By: Henry J. Fromage (Three Beers) –
I wrote an introduction for this, full of wit and Ryan Gosling jokes, then did some fact-checking and realized that I had confused documentarian Eugene Jarecki (this film, Why We Fight) with documentarian Andrew Jarecki (Capturing the Friedmans). Bet that never happens.
Okay, I’m ashamed
The House I Live In focuses on the U.S.’s “War on Drugs” and all of the separate ways it’s been a crushing failure, skewing the lives of everyone from the dime bag dealer on the street to the prison guards that end up overseeing them.
Jarecki sticks with what he knows best, though, framing this film in a personal sense by showing how the “War on Drugs” affected his own family, in particular the family of Nannie Jeter, the African American woman who helped raise him, possibly to the detriment of the development of her own son, who ended up a victim of drugs. This is just the jumping off point, as Jarecki devoted more than five years of his life to researching the role of drugs and “drug prevention” in our society, interviewing a cross-section of the affected from petty drug dealers to academics to prison guards to Federal Judges to David Fucking Chase.
That’s his legal middle name
I’m not going to pretend like I can speak with any authority on this issue, but Jarecki assembles a compelling, veritable mountain of arguments against the continuation of “Drug War” initiatives. You probably know that the U.S. has the highest incarceration rates in the First World due to its Draconian Mandatory Sentencing laws on drug cases, which way, way disproportionately affect African Americans, but did you know that it’s due to an insane 100 to 1 difference in sentencing for cocaine and crack, which is also made of cocaine if you’re keeping track at home (although this has recently been “reduced” to 18:1)? Or that at the turn of the century cocaine, marijuana, and opium (essentially heroin) were all legally obtainable, but were all made illegal at least partially due to the fear of rising ethnic groups (Hispanic, African American, and Chinese respectively)?
Even if you did, things like how much easier drug busts are skewing promotions and creating unhealthy bonus-chasing policework in precincts across the nation, or how Richard Nixon was actually progressive in his attitude towards drug rehabilitation vs. incarceration before sacrificing that on the political altar may surprise you.

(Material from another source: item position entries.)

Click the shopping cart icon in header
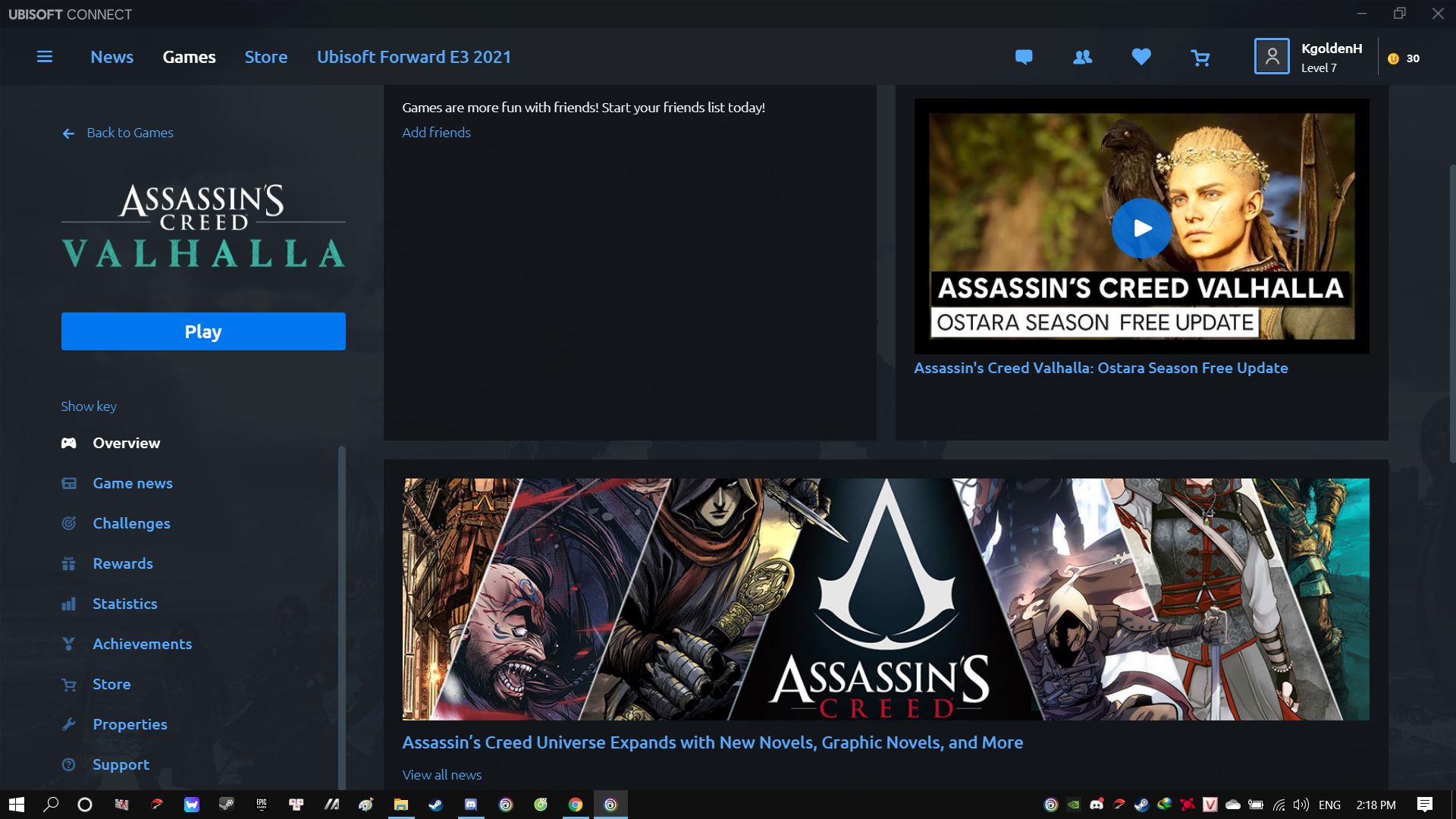The height and width of the screenshot is (819, 1456). [x=1200, y=57]
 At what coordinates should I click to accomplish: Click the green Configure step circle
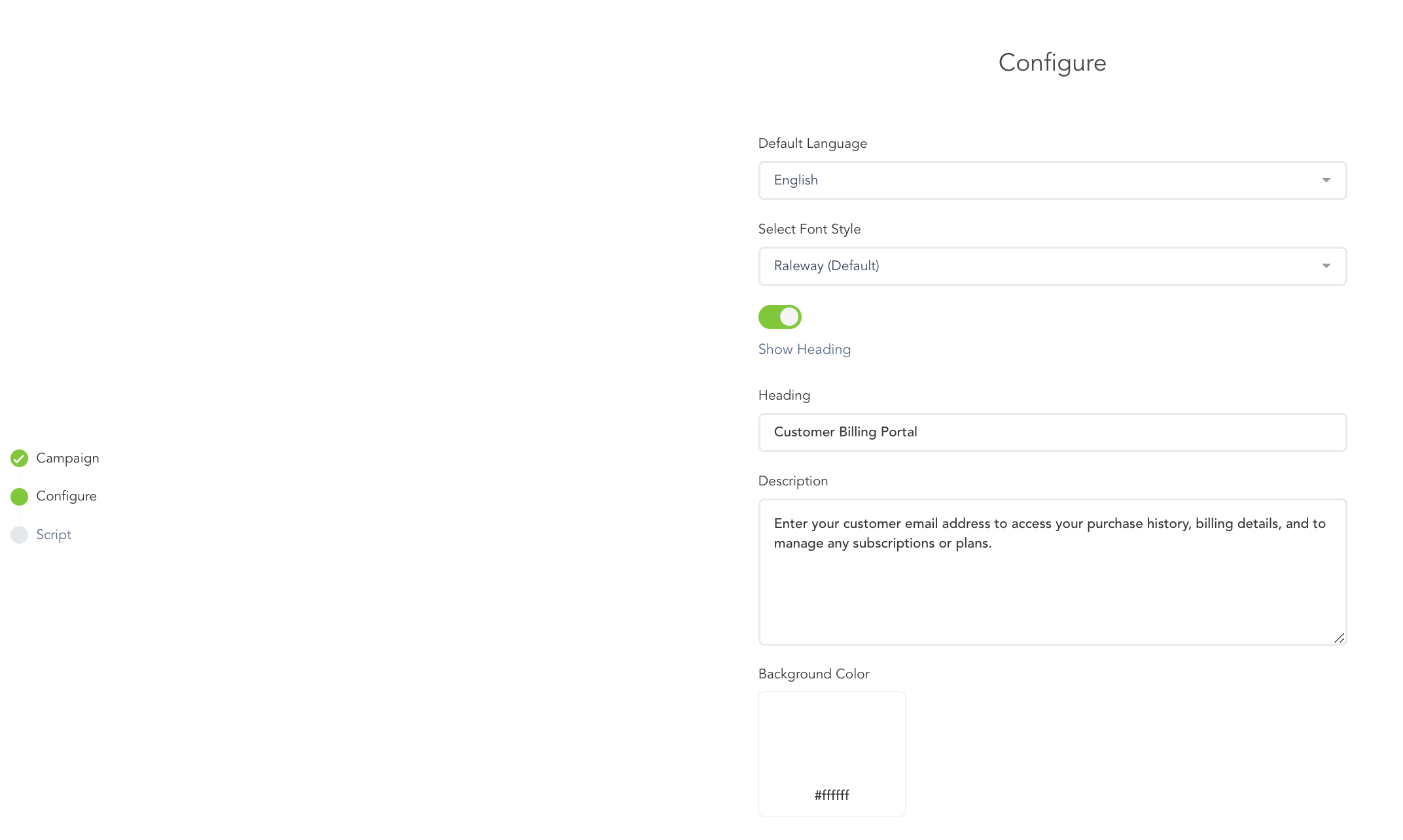[19, 497]
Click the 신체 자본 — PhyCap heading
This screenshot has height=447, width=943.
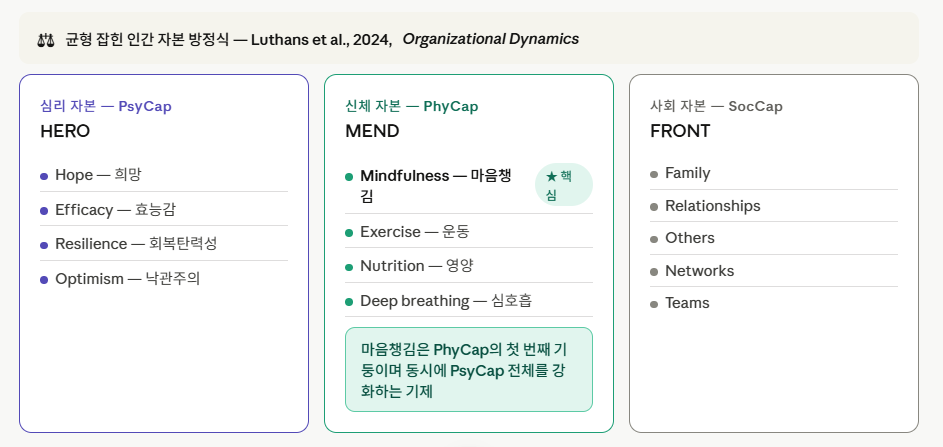412,106
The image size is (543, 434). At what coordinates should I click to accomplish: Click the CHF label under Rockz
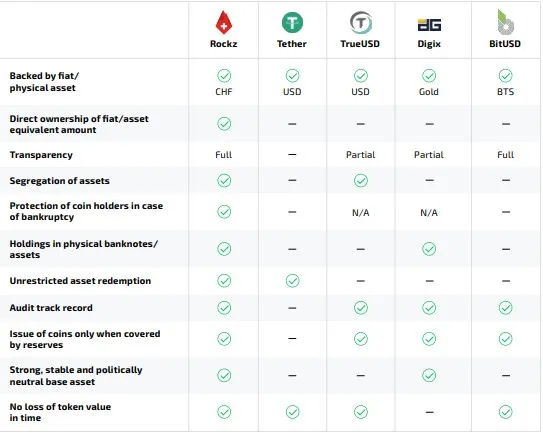click(x=224, y=92)
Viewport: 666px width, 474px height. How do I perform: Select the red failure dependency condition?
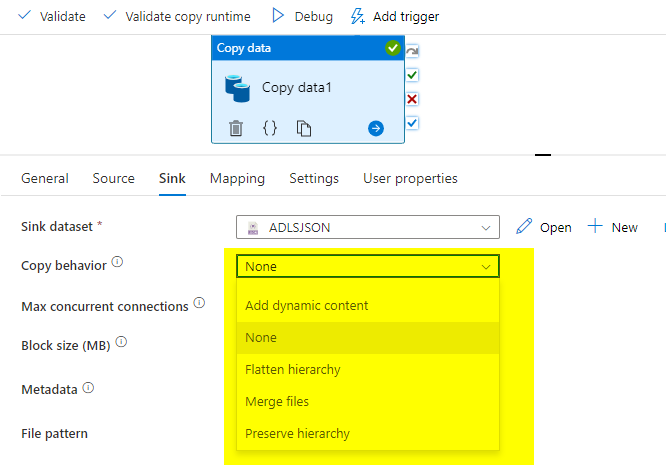(x=412, y=99)
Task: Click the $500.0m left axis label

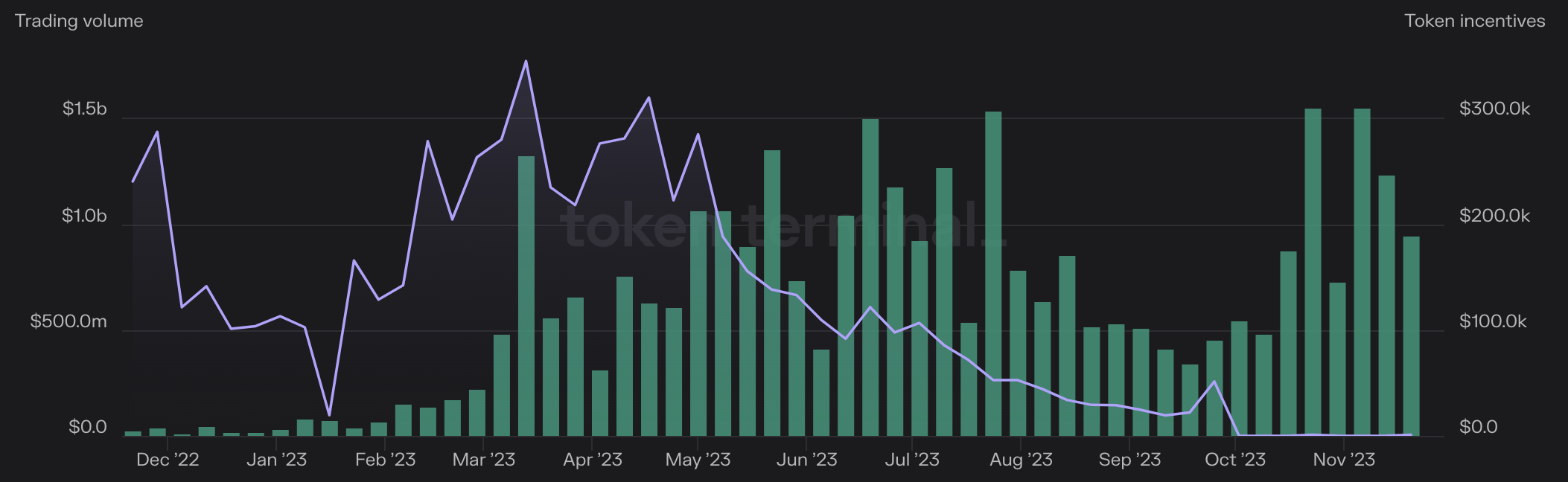Action: coord(68,321)
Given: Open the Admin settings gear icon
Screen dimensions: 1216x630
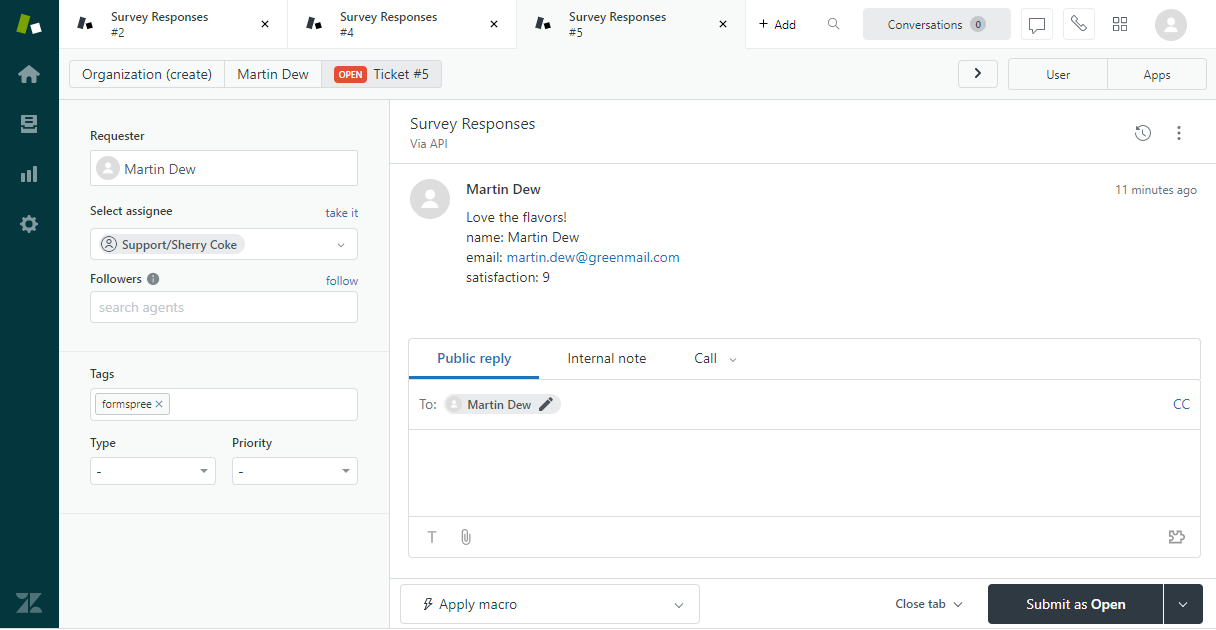Looking at the screenshot, I should (x=29, y=223).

Well, up until that last part, probably
There’s a bit of a lack of a contrary opinion outside of sound bites, although to be fair Jarecki finds authority figures who you’d expect to be pro-Drug War, like judges, cops, and prison guards, and even they think it’s awful or at best useless. Also, watching one prisoner in particular nonchalantly talk about murder kinda works better as an argument for incarceration.
The sheer amount of information presented and the meticulous, all-encompassing way in which it is gathered make The House I Live In both a one-stop shop for this issue, and a slam-dunk argument for change. It opened my eyes.
Take a Drink: for every instance of drug abuse (then think hard about what drinking to this means.